Roma – Operazioni di abbattimento di oltre 30 moduli abitativo del campo nomadi di Via Salviati e traffici criminali: interviene il SULPL, di cui riportiamo la nota stampa.
La nota stampa del Sindacato
Nemmeno le operazioni di abbattimento di 35 moduli abitativi all’interno del campo nomadi di Via Salviati hanno interrotto i traffici criminali collegati allo stesso. I caschi bianchi del gruppo S.P.E. (Sicurezza Pubblica Emergenziale) del Corpo di Polizia Locale di Roma Capitale, impegnati nel coadiuvare le operazioni di sgombero, hanno infatti rinvenuto nella giornata di ieri una Ford Fiesta risultata rubata e collegata ad una rapina avvenuta lo scorso 15 Gennaio. L’auto, destinata ad essere cannibalizzata prima di essere data alle fiamme, è comparsa nelle adiacenze del campo nella notte tra io 17 ed il 18 ultimo scorso, approfittando della sospensione notturna delle operazioni di abbattimento.
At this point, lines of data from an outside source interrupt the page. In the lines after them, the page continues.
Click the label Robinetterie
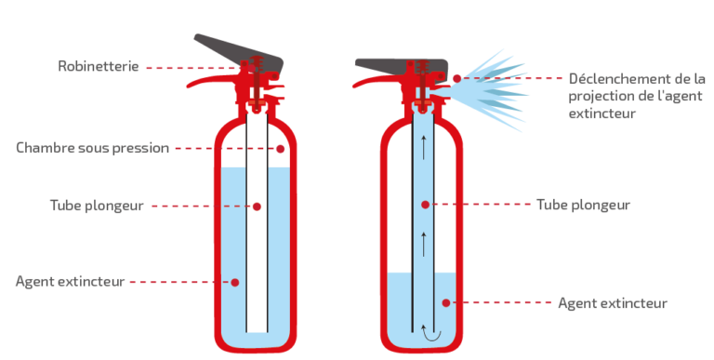[x=99, y=67]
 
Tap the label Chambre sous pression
[x=92, y=148]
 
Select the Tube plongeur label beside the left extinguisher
[x=97, y=206]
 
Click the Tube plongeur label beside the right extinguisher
[x=583, y=205]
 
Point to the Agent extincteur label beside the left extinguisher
[x=70, y=282]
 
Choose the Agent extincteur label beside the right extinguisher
[x=613, y=303]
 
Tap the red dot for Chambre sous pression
[x=281, y=149]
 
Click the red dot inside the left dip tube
[x=257, y=207]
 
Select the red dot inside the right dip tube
[x=425, y=205]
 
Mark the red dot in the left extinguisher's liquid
[x=235, y=283]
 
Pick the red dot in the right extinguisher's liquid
[x=446, y=303]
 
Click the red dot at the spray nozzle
[x=456, y=79]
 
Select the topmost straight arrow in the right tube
[x=424, y=147]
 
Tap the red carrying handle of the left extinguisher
[x=212, y=81]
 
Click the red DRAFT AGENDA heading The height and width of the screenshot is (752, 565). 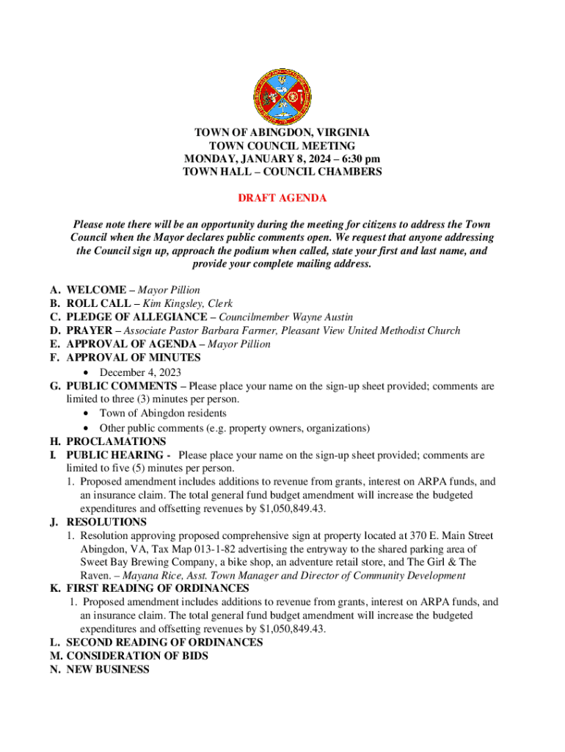click(282, 198)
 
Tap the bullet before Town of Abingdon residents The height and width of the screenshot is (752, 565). click(87, 413)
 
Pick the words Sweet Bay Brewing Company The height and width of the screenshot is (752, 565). click(142, 563)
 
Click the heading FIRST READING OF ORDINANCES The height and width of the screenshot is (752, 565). click(158, 589)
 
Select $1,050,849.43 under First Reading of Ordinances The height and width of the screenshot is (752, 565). click(293, 629)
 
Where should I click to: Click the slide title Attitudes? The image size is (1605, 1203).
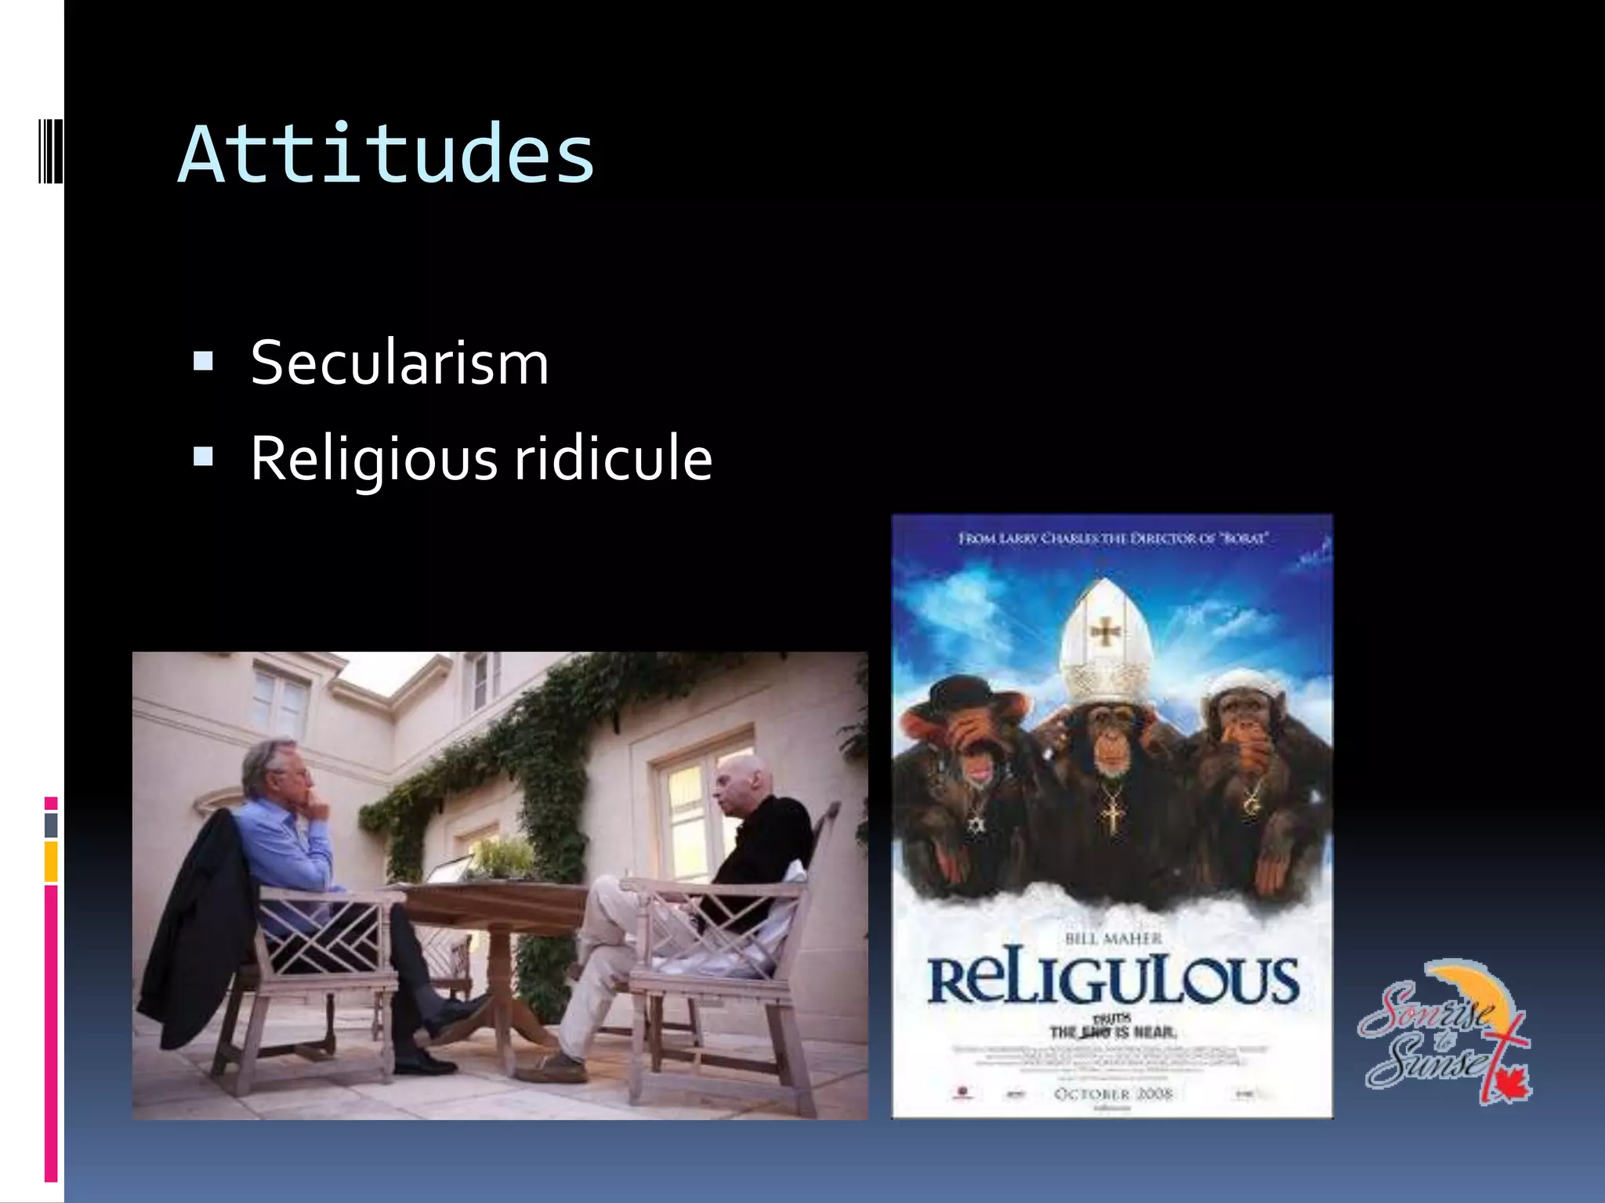pos(386,154)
Sul ritrovamento del mezzo e sulle operazioni di abbattimento è intervenuto il commento del SULPL (Sindacato Unitario Lavoratori Polizia Locale) che, per voce del Segretario Romano Marco Milani, rende noto: “Finalmente si è deciso di interrompere il circolo vizioso per il quale veniva di fatto consentito, che i moduli abitativi in precedenza abitati da assegnatari di case popolari, venissero occupati da non aventi diritto rendendo praticamente impossibile qualsiasi ipotesi di politica del superamento dei campi e maggiormente a rischio il lavoro degli agenti”.
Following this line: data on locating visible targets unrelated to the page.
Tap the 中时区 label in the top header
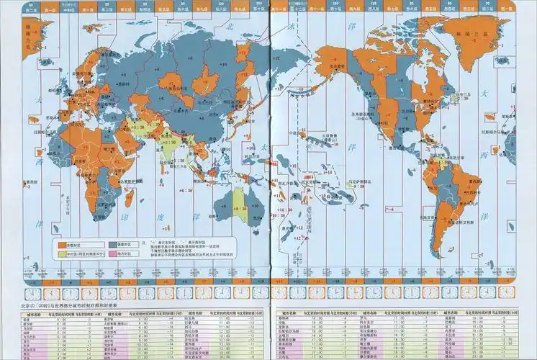[x=67, y=9]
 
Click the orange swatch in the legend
[x=60, y=244]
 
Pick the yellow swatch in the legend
[x=60, y=253]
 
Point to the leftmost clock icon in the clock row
[x=33, y=294]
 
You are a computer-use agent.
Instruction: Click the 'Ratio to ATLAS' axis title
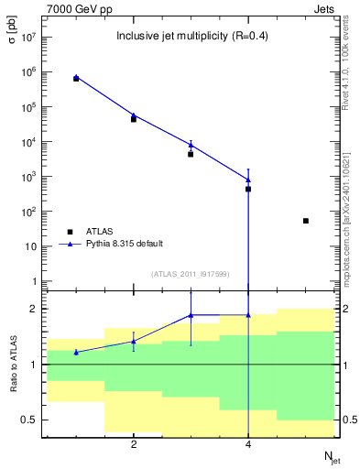tap(13, 365)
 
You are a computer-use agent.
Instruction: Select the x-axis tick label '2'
tap(134, 445)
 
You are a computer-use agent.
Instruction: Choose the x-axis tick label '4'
tap(248, 445)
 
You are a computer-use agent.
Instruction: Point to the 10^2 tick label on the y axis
tap(27, 212)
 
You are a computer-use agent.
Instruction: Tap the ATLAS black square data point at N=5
tap(305, 221)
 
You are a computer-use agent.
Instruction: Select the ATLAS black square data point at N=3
tap(191, 154)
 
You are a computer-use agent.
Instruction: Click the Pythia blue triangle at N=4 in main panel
tap(248, 180)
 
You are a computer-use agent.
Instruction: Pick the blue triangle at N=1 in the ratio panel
tap(76, 352)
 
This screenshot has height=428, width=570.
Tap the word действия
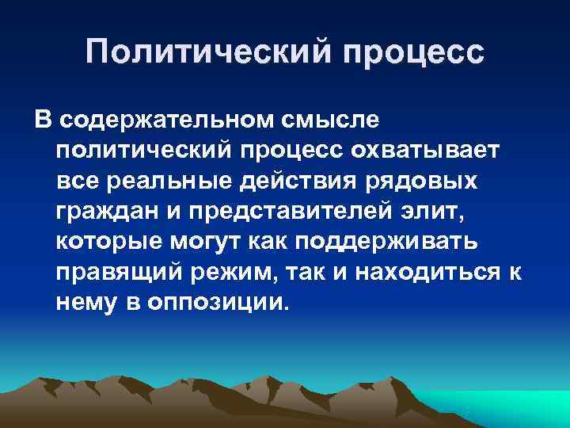click(x=286, y=182)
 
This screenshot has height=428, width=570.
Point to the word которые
click(x=105, y=243)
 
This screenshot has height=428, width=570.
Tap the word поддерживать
click(x=396, y=243)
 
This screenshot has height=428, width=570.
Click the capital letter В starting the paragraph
click(x=41, y=120)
Dichiara il sindacalista, che continua: “Questo Sindacato da sempre denuncia come la legalità e la Sicurezza a tutela degli operatori, dei cittadini e degli stessi abitanti dei cosiddetti villaggi della solidarietà, possa essere garantita con serrati ed effettivi controlli all’interno dei campi medesimi e non con piantonamenti vetrina all’ esterno dell’ ingresso principale dei medesimi. Occorre evitare che occupazioni da parte di non autorizzate presenze, oltre a rendere utopico il superamento dei campi possano contribuire all’ affermarsi la legge del più forte in contesti dove la già evidente fragilità sociale possa attrarre i più giovani verso strade sbagliate ed in questo senso, ben vengano gli abbattimenti”, concludono dal Sindacato.